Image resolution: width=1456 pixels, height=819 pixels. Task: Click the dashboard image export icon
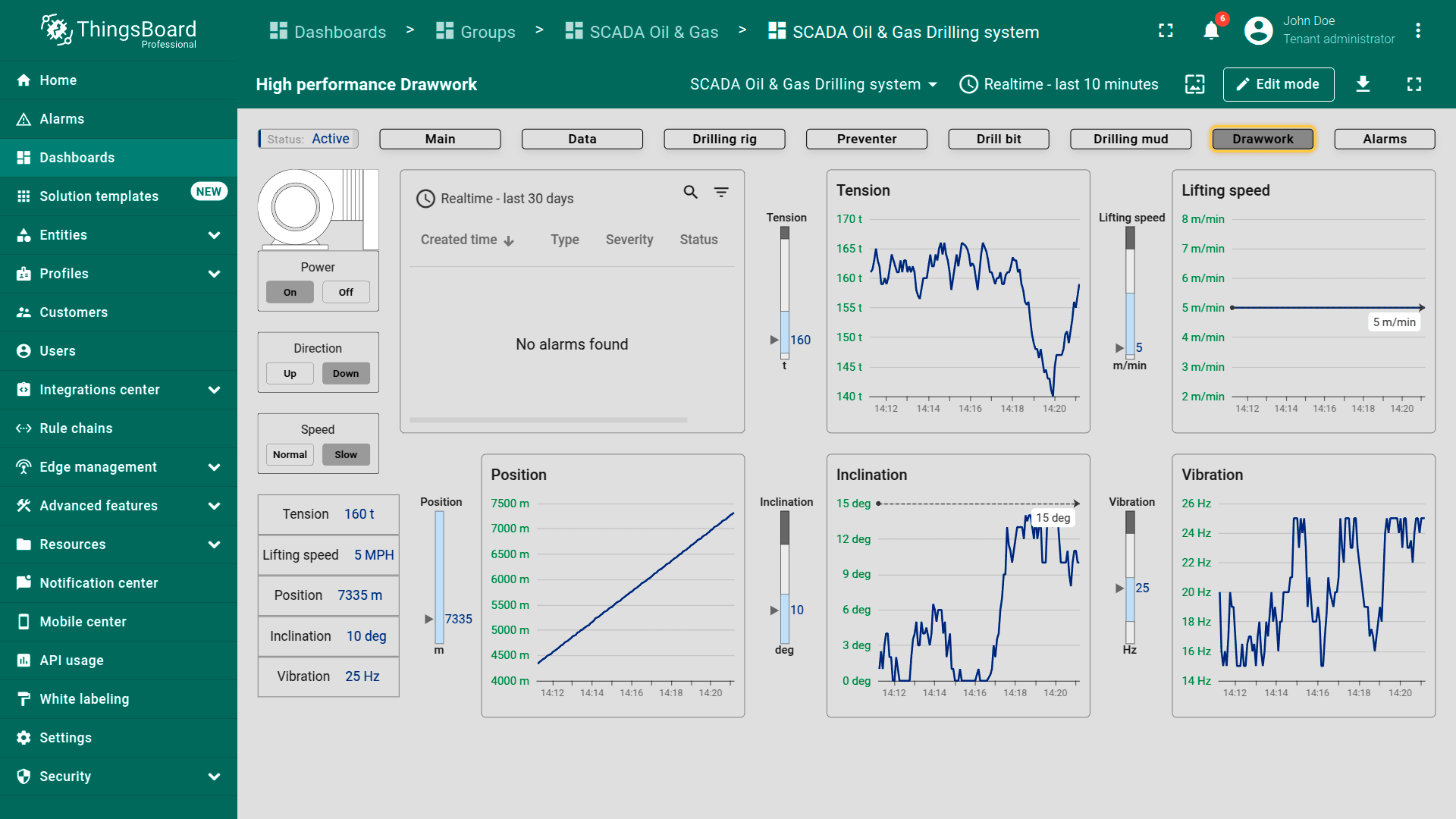click(x=1194, y=84)
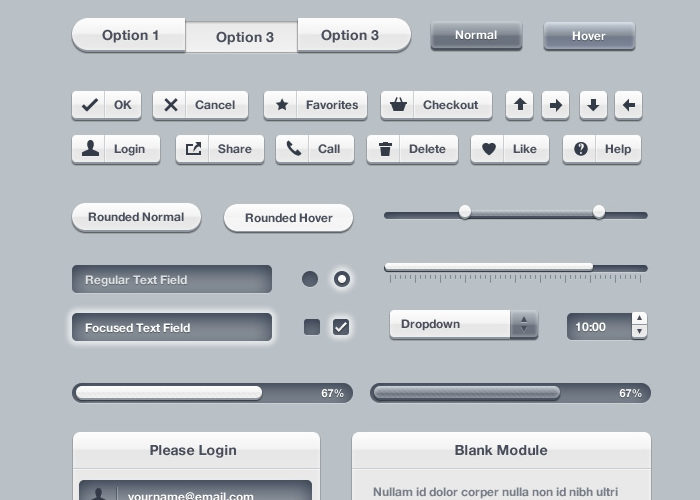Select the unselected dark radio button
Image resolution: width=700 pixels, height=500 pixels.
coord(310,279)

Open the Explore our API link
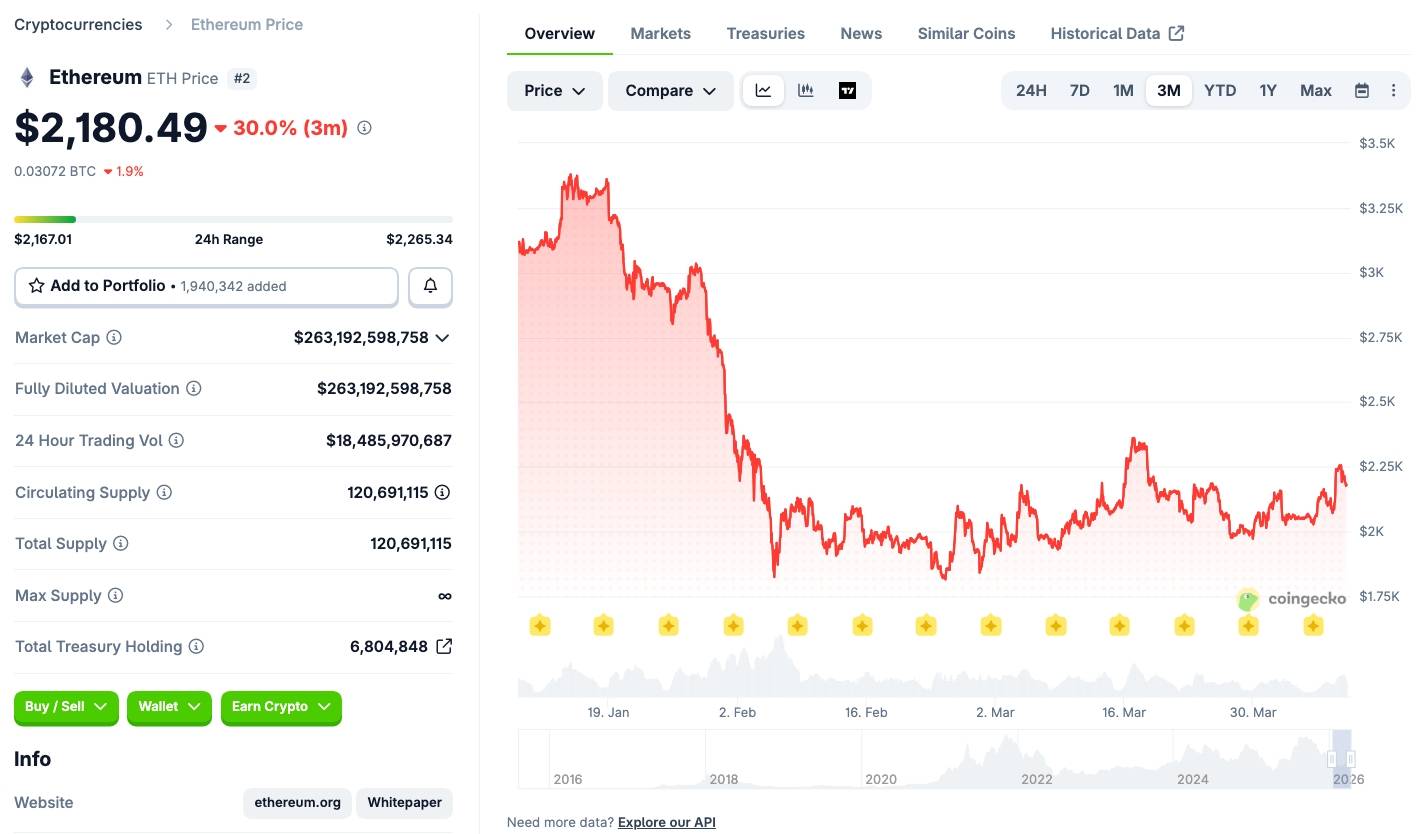click(666, 823)
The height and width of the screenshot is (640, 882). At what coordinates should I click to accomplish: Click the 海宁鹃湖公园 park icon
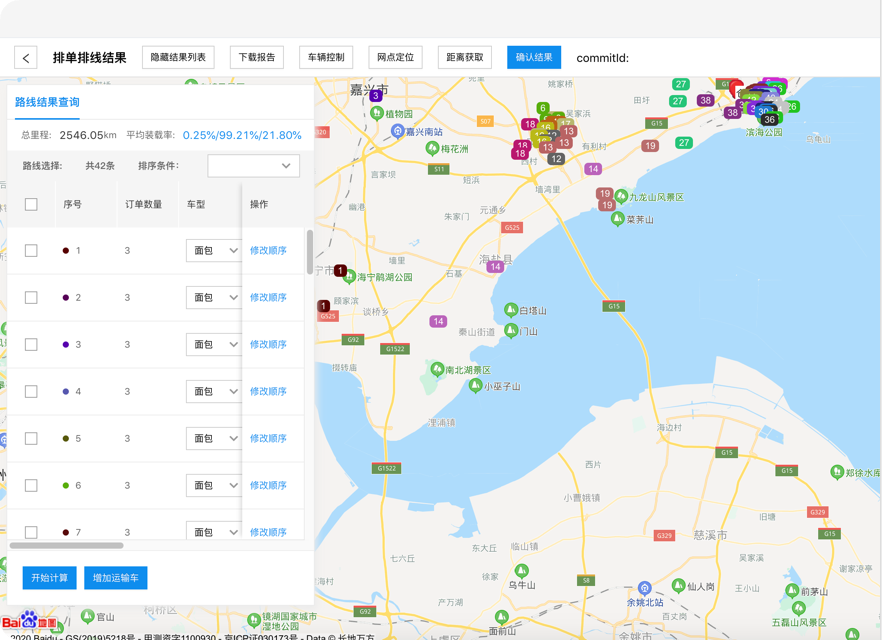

·····

- _What you should do_: Copy out all of the lines above word for word, leaving the pictures out.

- _Full answer_:
Image resolution: width=1456 pixels, height=819 pixels. Task: Click the dashboard image export icon
click(x=1194, y=84)
Select the unselected dark radio button
Image resolution: width=700 pixels, height=500 pixels.
coord(310,279)

Open the Explore our API link
click(666, 823)
The height and width of the screenshot is (640, 882). At what coordinates should I click to accomplish: Click the 海宁鹃湖公园 park icon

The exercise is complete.